Germany is in the lead with around 24 percent, followed by Sweden with 17 percent, while British micro caps only make up 13 percent - despite the English language.

The disrupted supply chains are currently a major issue. “Small companies often don't get containers for their products or no space on ships. That is definitely a disadvantage compared to large, international corporations, which have better access here. "For Liegl, this means directing a strategic view of outsourcing companies - those that offer new projects with local partners on site, such as the Finnish Incap or the Swedish Note AB. Incap assembles circuit boards and has its production facilities in the Baltic States. "European outsourcing partners benefit from a 're-shoring' to Europe in order to shorten the supply chain," says Liegl. “You get a lot of new projects that were previously carried out in China. And this development is only just beginning.“However, the ratings have already risen significantly: Note's price has risen by more than 60 percent since mid-October, and Incap's by more than 40 percent.

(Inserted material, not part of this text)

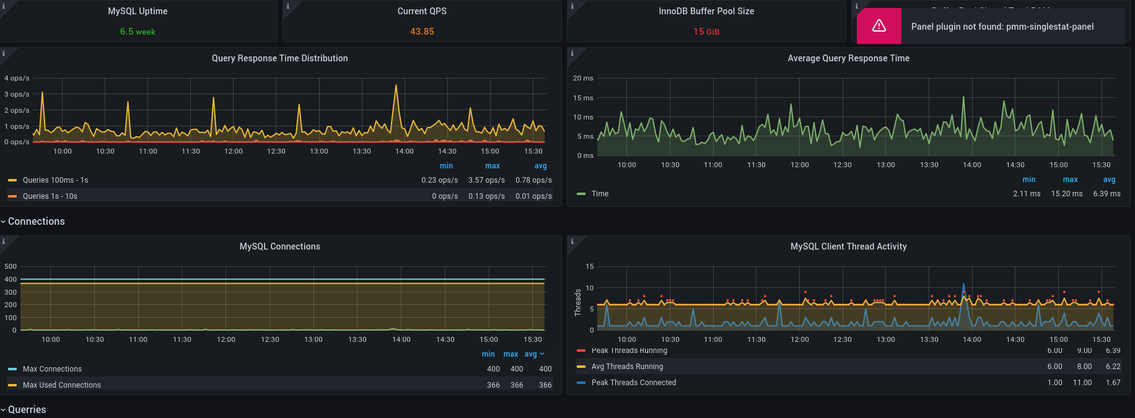Viewport: 1135px width, 418px height.
Task: Sort MySQL Connections legend by avg column
Action: point(531,354)
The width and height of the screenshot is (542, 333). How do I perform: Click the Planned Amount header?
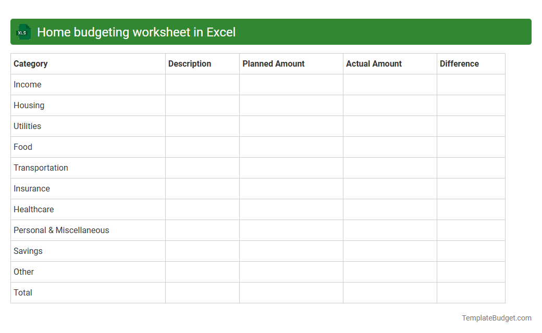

Liegl particularly likes long-term customer relationships that generate recurring sales. On the other hand, he finds capital-intensive companies such as banks, steel companies or automotive suppliers less attractive. The highest risk level for him are companies that are in the research or product development phase. “There are too many unanswered questions.” Early phases are more something for venture capitalists. You yourself are always only a minority shareholder, so companies should have a certain degree of maturity. “It should be proven that the business model is viable and that the company can grow on its own. Then we'd like to inject more capital. A good product alone is not enough. "

Liegl wants a well-quantifiable profit perspective for the next five years, even if one then leaves earnings behind in individual cases.

But the laboratory equipment supplier Sartorius or the large kitchen manufacturer Rational were once classic micro caps.

Rational went public with a product and an enterprise value of 350 million euros.

Today the company is worth ten billion euros.